• **WHAT THE TASK ASKS**: Using the records below, write out again exactly the lines that begin at the line containing "Image resolution: width=993" and end at the line containing "Click the Google", and no other lines.

• **Items from a dataset**:
--
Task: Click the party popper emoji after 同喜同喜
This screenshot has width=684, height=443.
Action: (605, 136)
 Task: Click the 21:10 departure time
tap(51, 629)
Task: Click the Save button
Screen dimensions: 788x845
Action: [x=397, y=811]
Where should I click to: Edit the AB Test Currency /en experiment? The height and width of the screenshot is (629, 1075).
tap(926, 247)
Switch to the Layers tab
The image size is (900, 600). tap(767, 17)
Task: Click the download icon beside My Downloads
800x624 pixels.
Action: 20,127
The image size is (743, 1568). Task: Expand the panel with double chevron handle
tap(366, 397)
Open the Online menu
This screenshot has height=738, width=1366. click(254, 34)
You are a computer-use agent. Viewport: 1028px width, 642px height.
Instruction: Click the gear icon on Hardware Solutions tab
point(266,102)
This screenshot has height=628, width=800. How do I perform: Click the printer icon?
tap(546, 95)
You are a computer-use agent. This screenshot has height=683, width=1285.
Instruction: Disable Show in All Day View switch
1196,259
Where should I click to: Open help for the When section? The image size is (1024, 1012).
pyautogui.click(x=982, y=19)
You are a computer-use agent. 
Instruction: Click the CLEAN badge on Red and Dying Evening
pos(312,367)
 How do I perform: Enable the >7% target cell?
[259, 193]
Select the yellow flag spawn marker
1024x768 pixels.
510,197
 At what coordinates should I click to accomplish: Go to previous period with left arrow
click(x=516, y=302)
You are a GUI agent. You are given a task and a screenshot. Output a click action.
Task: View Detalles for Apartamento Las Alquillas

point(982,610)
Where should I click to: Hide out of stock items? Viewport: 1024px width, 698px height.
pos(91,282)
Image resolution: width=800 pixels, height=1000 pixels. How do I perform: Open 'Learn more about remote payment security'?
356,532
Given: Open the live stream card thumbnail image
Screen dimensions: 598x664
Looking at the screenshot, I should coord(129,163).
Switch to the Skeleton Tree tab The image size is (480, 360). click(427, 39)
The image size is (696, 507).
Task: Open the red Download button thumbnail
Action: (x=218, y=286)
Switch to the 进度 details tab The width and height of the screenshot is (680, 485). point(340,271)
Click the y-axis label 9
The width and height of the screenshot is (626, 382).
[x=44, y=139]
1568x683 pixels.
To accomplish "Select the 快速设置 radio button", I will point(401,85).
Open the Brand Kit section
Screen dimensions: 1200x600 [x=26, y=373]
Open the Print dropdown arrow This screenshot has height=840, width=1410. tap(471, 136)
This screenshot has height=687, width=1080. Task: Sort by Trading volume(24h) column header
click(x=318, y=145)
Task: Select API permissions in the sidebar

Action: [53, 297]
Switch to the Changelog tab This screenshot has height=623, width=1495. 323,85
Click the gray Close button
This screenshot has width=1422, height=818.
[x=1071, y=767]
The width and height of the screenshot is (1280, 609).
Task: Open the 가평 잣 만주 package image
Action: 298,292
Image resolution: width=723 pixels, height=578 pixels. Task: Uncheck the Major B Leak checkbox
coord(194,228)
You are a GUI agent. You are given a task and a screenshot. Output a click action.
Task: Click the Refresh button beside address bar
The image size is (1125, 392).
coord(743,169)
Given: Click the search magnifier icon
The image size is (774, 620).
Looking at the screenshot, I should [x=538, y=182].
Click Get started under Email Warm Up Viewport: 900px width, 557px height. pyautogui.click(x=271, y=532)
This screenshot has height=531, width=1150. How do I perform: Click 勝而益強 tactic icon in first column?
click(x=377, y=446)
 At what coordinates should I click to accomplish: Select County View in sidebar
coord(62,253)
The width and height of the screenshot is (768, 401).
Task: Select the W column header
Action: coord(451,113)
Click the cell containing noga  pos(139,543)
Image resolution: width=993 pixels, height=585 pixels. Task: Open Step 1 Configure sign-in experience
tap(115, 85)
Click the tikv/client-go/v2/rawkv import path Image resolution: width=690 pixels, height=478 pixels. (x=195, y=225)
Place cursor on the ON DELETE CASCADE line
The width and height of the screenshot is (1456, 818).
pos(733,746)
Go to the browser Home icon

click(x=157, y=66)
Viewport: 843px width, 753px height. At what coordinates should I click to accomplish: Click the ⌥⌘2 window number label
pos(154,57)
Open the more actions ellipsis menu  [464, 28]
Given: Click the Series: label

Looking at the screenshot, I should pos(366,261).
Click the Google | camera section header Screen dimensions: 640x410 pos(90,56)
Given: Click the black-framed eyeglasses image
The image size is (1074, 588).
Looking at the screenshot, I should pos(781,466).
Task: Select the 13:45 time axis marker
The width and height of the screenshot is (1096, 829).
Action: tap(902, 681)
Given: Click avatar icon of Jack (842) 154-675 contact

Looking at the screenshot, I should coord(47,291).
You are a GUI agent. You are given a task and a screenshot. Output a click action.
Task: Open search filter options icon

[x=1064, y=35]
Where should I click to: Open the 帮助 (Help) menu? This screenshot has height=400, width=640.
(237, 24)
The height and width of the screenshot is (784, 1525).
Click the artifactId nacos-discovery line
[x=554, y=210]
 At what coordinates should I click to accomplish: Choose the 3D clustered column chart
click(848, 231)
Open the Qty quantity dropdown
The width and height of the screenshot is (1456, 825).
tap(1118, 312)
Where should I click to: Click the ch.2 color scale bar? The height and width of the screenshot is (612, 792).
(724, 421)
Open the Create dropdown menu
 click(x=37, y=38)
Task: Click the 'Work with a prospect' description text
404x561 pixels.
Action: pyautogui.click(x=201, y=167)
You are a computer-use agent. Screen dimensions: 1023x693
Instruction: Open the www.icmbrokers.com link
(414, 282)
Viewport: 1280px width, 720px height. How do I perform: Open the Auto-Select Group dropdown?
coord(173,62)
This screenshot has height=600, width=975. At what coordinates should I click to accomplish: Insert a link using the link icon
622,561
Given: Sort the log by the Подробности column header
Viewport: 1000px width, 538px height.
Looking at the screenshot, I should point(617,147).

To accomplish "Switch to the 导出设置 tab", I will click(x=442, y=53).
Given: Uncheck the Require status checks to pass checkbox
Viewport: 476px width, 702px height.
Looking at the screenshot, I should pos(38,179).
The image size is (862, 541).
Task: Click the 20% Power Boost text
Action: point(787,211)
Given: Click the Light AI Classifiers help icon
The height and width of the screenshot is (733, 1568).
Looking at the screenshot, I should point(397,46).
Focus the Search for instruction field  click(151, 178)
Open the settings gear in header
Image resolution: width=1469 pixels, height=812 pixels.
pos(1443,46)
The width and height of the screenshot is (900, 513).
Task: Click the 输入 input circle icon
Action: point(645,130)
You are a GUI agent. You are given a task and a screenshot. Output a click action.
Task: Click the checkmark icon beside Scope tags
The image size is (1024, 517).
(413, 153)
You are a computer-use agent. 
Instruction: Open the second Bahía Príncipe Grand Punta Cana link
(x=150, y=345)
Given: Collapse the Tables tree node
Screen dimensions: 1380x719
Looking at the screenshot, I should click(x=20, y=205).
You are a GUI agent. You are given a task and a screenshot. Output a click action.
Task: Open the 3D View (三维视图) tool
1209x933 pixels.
--
• **FINISHED EXERCISE**:
Image resolution: width=993 pixels, height=585 pixels. Task: Open Step 1 Configure sign-in experience
tap(115, 85)
Click the tikv/client-go/v2/rawkv import path Image resolution: width=690 pixels, height=478 pixels. (x=195, y=225)
Place cursor on the ON DELETE CASCADE line
The width and height of the screenshot is (1456, 818).
pos(733,746)
Go to the browser Home icon

click(x=157, y=66)
Viewport: 843px width, 753px height. At what coordinates should I click to accomplish: Click the ⌥⌘2 window number label
pos(154,57)
Open the more actions ellipsis menu  [464, 28]
Given: Click the Series: label

Looking at the screenshot, I should pos(366,261).
Click the Google | camera section header Screen dimensions: 640x410 pos(90,56)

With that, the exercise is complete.